■ Exercise brief
In the lines below, find the one that contains "会場講座 (79, 2320)" and write it out exactly, along with every line that follows it.

[Entries taken from a collection]
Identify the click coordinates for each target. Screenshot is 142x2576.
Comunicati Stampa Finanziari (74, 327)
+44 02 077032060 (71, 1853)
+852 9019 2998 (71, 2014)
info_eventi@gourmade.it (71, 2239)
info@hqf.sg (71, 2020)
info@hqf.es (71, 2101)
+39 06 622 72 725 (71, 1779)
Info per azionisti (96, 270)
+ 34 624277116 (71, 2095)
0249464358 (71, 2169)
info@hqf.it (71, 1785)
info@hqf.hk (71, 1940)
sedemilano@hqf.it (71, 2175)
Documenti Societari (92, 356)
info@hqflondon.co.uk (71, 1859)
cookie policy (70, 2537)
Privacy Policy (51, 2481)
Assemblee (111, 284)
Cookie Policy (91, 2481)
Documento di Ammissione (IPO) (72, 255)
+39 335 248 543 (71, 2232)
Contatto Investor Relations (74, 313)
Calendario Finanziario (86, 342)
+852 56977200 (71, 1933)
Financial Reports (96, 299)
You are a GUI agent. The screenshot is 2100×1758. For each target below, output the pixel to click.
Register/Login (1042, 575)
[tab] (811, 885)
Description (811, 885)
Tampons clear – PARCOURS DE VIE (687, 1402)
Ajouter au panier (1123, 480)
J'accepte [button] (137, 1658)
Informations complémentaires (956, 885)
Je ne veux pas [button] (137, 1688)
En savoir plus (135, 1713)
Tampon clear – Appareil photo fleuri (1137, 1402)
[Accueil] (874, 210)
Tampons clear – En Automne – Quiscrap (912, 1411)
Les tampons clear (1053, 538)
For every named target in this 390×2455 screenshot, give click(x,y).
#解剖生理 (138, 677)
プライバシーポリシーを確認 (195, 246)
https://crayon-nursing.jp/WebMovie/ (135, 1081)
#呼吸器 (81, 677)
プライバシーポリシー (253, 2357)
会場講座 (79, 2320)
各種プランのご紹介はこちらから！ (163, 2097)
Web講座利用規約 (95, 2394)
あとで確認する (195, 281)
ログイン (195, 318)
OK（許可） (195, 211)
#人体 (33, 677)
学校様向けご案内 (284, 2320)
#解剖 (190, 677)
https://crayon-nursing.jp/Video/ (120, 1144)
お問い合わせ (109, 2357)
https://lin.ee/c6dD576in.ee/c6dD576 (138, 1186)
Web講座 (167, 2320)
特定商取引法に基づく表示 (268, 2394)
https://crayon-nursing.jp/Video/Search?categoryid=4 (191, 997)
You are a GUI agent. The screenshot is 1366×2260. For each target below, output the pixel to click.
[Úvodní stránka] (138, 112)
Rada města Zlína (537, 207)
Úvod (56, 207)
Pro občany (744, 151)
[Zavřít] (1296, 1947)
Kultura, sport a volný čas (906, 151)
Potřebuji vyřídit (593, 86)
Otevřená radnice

■ Exercise result
会場講座 (79, 2320)
各種プランのご紹介はこちらから！ (163, 2097)
Web講座利用規約 (95, 2394)
あとで確認する (195, 281)
ログイン (195, 318)
OK（許可） (195, 211)
#人体 (33, 677)
学校様向けご案内 (284, 2320)
#解剖 (190, 677)
https://crayon-nursing.jp/Video/ (120, 1144)
お問い合わせ (109, 2357)
https://lin.ee/c6dD576in.ee/c6dD576 (138, 1186)
Web講座 (167, 2320)
特定商取引法に基づく表示 (268, 2394)
https://crayon-nursing.jp/Video/Search?categoryid=4 (191, 997)
You are a GUI agent. The screenshot is 1366×2260. For each target below, output the pixel to click.
[Úvodní stránka] (138, 112)
Rada města Zlína (537, 207)
Úvod (56, 207)
Pro občany (744, 151)
[Zavřít] (1296, 1947)
Kultura, sport a volný čas (906, 151)
Potřebuji vyřídit (593, 86)
Otevřená radnice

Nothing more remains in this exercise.